With this week's court-ordered release of previously classified NOM strategy documents, there are way more questions than answers. I know that you're one to keep your cards pretty close to the vest and that you aren't likely to spill the beans on any number of questions, but I'd like to pose a few queries nonetheless.

First, how can you think you're winning when the American people are so clearly moving toward fairness? You write that "victory is possible, even likely...." Before you get too far ahead of yourself, you should take a look at a few nonpartisan public polls (like Gallup, for instance) that show majority support for equal marriage. And don't forget young people, whose support is off the charts, and nothing indicates that as that cohort ages they'll suddenly be inclined to reverse their support for marriage equality.

Where are all of these supposedly unhappy kids of gay parents? I've got to be honest: one of the most bizarre parts of these documents was your goal of paying an outreach coordinator to find kids of gay parents to speak on camera. Aside from how patently offensive that is, how'd it turn out? My guess is that you didn't have a lot of takers.

Does Mitt Romney buy into your strategy of racial division, rebuffing disclosure laws, and lying about people of faith? You are clear about your close working relationship with Rick Santorum, but Mitt Romney has also signed your horrendous pledge to fight against equal marriage and investigate your made-up harassment. Has Romney signed on to your agenda lock, stock, and barrel?

Will you continue to insist that you're more than just a front for a small cabal of donors? You take great pains to paint yourselves as a large grassroots force, but everything suggests the opposite. Five megadonors make up 88 percent of your funding. And your bus tour failed to turn out more than a handful of supporters at each stop. Where are the teeming masses you insist exist?

Do you think all the resources you've put into places like New Hampshire and New York to stop marriage have been a waste? In 2009 you said you had budgeted $2 million for New Hampshire, but even with a solidly Republican majority legislature, just last week they decided to keep their equal marriage law in place.

Why didn't you establish a federal PAC? You clearly planned to do so back in 2009, but that seems never to have materialized. Is it that federal election law would have required that you disclose who gave money to it?

How can you say you're solely focused on marriage when you tout the work of your American Principles Project? As part of your self-described strategy toward "winning the marriage battle," you discuss efforts to "expose Obama as a social radical," "raise issues such as pornography," and wade into keeping open the Guantanamo prison and opposing the president's appointees. What does that have to do with marriage again?

Do you wish you spent more than $50,000 on the "Expert Witness Project"? You say you want to help nurture intellectuals and scholars, but you don't have much to show for it. Would it have been worth it for you to invest more so that in the Prop 8 trial, for example, the one so-called expert did more to help our case than your own?

Why are you hell-bent on avoiding campaign disclosure laws?
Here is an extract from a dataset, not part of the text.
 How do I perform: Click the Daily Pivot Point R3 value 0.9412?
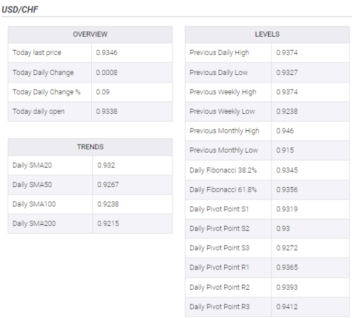coord(287,307)
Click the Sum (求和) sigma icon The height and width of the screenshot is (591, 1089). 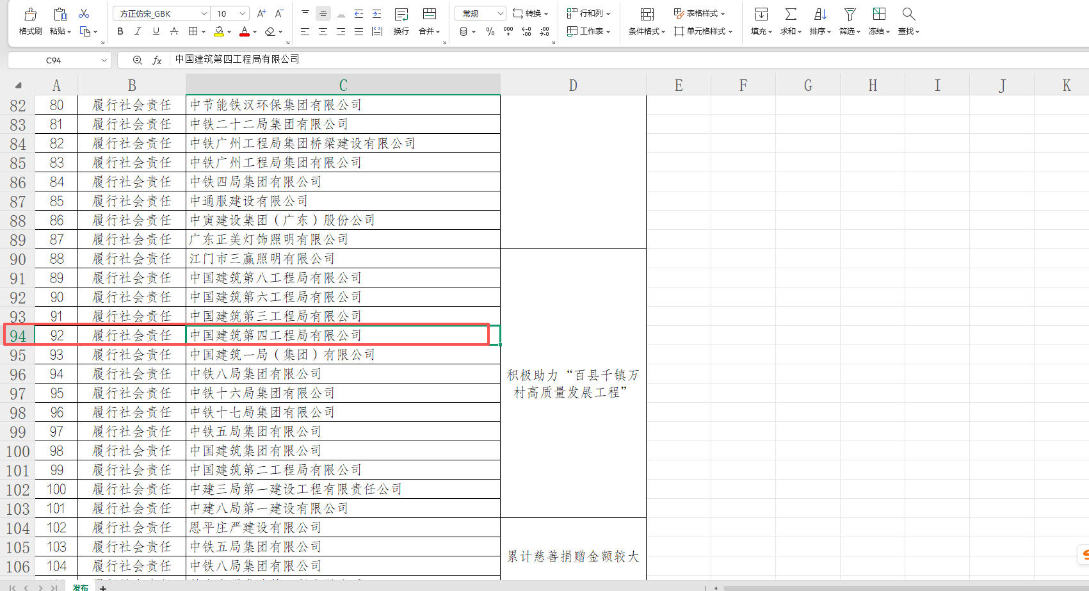click(791, 15)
Aside from going to court to keep your dealings in the shadows (by the way, you have to appreciate the irony of a court forcing these strategy documents to be released, no?), you brag that "one key advantage we now have is the capacity to protect the identity of our donors." Then you also encourage donors to give to a slush fund for use around the country, saying, "It is critical that we have a reserve fund to give to these efforts to ensure victory and protect donor identity." What is it that you'd go to such great lengths to hide?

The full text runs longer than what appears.